But this time, it was personal. About a week ago I stepped into my apartment with meJulie for the first time since leaving for Malaysia on January 12th for a month-long Spring Festival break, and, with a bag of mangosteens in one hand, I used the other to pat my side only to discover a non-camera where my camera used to be. The horror. We scoured the room, we wandered the streets. Nothing. Hundreds of pictures from the best vacation of my adult life, gone.

So what would kind of sights would this theoretical gentleman who sliced the camera case off my belt with a kitchen knife enjoy as he scrolls through my photos minutes before he wipes it clean and sells it for 50 RMB in the alley across from the school?

- David and I posing with four Iranian girls in Kuala Lumpur's oldest mosque (they called us over because they said we looked like Oxford graduates in our purple robes (which we had to wear to cover our scandalous legs)).

- A video of three silverleaf monkeys racing to the top of my contorted body for a bite of the green bean at the end of my outstretched arm. I risked rabies for that video, for crying out loud.

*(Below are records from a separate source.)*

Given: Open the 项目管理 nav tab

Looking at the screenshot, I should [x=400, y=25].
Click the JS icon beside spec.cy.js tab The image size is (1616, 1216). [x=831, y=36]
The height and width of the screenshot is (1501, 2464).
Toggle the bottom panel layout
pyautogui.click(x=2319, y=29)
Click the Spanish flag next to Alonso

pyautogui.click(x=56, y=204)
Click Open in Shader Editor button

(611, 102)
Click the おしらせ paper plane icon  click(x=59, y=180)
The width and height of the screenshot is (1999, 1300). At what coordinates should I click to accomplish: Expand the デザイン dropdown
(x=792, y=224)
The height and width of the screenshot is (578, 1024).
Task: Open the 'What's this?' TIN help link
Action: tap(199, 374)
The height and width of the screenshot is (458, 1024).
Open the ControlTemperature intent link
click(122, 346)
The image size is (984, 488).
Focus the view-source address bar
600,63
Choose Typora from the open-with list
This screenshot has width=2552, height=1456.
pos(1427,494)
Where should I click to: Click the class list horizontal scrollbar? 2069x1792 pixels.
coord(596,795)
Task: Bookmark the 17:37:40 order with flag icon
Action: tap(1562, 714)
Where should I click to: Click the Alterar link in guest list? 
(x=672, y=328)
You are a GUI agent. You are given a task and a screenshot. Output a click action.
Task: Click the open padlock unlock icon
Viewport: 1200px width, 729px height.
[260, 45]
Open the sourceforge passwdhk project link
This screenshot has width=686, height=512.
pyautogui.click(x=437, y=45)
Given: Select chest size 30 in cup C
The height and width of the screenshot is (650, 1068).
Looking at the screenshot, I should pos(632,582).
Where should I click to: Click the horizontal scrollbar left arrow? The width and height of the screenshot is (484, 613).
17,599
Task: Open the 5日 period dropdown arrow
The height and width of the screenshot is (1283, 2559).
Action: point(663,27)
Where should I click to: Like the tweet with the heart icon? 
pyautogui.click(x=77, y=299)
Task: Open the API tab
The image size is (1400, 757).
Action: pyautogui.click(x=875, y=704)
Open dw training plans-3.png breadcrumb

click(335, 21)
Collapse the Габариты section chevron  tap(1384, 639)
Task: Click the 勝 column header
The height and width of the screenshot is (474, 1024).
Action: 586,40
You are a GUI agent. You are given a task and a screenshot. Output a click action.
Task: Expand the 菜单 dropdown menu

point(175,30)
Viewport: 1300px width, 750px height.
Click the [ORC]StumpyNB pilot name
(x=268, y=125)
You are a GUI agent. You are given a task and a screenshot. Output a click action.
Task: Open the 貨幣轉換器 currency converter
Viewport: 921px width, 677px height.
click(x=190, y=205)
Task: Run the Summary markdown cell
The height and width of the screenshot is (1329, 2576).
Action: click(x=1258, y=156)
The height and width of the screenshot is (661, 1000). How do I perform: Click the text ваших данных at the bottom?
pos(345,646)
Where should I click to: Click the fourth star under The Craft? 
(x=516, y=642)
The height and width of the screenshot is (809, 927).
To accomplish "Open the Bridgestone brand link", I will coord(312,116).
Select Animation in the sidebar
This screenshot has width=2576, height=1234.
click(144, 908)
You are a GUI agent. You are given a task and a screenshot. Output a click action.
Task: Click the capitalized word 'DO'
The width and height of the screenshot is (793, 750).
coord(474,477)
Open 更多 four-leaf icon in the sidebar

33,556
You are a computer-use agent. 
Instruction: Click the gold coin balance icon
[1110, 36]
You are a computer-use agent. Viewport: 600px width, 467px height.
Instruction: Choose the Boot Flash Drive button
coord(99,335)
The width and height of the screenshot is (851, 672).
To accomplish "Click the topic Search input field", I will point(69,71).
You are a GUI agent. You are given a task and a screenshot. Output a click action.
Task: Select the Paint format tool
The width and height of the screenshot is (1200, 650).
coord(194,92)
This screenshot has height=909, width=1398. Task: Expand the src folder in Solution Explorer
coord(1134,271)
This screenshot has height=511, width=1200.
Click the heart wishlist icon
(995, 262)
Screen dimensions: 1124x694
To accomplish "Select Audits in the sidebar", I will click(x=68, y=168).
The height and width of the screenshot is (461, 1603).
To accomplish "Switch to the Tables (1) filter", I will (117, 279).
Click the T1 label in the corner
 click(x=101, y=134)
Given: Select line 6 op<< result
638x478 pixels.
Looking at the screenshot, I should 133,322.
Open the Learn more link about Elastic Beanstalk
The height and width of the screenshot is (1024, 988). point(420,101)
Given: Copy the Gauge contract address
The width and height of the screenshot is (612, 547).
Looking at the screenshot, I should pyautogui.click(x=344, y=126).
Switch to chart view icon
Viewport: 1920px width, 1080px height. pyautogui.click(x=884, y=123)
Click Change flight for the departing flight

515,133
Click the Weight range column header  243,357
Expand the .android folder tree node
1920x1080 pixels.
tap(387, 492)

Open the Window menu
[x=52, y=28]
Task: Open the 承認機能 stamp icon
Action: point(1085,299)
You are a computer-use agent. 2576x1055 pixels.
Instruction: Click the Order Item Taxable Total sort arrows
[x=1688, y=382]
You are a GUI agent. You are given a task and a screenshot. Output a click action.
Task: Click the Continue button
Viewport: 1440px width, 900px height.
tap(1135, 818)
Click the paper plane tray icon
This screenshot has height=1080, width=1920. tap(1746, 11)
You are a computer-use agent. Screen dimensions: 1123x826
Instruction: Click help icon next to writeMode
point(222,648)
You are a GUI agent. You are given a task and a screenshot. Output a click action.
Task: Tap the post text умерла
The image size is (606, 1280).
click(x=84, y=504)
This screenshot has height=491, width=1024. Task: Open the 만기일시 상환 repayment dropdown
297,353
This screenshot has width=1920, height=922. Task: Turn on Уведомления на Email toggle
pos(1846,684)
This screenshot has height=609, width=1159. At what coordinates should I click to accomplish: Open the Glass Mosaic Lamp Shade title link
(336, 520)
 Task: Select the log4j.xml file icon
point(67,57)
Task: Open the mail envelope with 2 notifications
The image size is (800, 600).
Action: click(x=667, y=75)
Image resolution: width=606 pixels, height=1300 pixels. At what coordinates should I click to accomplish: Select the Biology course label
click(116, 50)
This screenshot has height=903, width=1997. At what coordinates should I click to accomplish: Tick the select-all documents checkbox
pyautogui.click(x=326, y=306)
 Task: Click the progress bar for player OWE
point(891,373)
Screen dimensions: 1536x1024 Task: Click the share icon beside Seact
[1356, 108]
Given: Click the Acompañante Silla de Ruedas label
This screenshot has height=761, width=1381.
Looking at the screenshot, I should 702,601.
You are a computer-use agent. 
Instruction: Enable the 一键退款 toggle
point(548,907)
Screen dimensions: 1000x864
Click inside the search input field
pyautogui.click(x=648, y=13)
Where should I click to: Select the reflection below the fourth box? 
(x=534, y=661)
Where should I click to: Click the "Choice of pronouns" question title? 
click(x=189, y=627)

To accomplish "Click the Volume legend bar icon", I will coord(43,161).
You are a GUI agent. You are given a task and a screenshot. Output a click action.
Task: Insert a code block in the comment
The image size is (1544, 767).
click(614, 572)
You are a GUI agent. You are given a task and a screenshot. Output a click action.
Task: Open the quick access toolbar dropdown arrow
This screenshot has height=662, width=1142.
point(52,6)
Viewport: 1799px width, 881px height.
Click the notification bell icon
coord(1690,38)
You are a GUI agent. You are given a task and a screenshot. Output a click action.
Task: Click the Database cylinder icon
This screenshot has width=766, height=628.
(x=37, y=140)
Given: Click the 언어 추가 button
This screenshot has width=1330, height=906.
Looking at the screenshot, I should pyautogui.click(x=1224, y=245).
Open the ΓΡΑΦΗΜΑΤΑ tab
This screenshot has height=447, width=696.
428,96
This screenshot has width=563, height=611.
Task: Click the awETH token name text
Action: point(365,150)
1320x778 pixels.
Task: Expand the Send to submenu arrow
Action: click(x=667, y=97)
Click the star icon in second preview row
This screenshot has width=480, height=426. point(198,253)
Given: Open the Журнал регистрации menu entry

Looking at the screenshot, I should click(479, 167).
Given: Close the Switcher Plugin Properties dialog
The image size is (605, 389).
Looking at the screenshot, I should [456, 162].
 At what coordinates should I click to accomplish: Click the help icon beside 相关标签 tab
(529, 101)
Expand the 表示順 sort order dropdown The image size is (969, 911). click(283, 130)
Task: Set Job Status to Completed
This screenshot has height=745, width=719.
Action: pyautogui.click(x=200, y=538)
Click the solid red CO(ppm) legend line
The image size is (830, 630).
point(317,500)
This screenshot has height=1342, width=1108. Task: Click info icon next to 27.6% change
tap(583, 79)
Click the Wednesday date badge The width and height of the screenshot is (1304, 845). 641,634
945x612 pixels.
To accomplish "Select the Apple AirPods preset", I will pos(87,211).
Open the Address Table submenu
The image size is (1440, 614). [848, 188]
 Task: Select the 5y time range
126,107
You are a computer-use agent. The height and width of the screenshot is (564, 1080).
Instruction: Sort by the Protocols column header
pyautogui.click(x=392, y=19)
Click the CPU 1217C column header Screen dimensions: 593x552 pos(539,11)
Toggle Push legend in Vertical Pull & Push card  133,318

- Me making a gross face while eating a durian. Funnily enough, it wasn't the smell or taste that was gross, but the consistency. It was kind of like smushing a dirty diaper into my face. And eating it.

- Singapore Slings at the Raffles Hotel, lychee and apple martinis and free filet mignon sandwiches at the Mandarin Oriental, and the best Shirley Temple I've ever freaking had (and I've had quite a few) 266m above Singapore. Made with real lime juice, not Sprite.

- Video footage of the firecracker that sent burning ash into my left eyeball during Chinese New Year at Julia's aunt's house in Shanghai. Okay, maybe it wasn't still burning. That's what it felt like, anyway.

- A video of me juggling three live goldfish in a pond at the Shanghai Insect Museum. Wait, that one wasn't taken with my camera..... Thank you, Eamon!

- Countless photos of friends, new and old, Princetonians and Trinitarians (one of whom was pregnant!), plus Julia (not pregnant), who sadly I don't get a chance to photograph that often.

On a related note, I stopped taking pictures of my food on January 1st this year (more on that soon), and for weeks it felt wrong. It felt like I wasn't cherishing it enough, like I was just scarfing it down without caring, like I wasn't getting any nutrients. That's a bit like how I feel about the pictures I lost. Without the visual proof, it feels like it never happened, like the experiences themselves have been snatched from my very bosom. From my very bosom!

So that's where I've been, that's why I haven't written anything in over a month, and that's all for now. (...."that's what you stepped in, that's what was on your shoe, and that explains the abrasion on your palm!" - anyone want to play Guess the Reference?).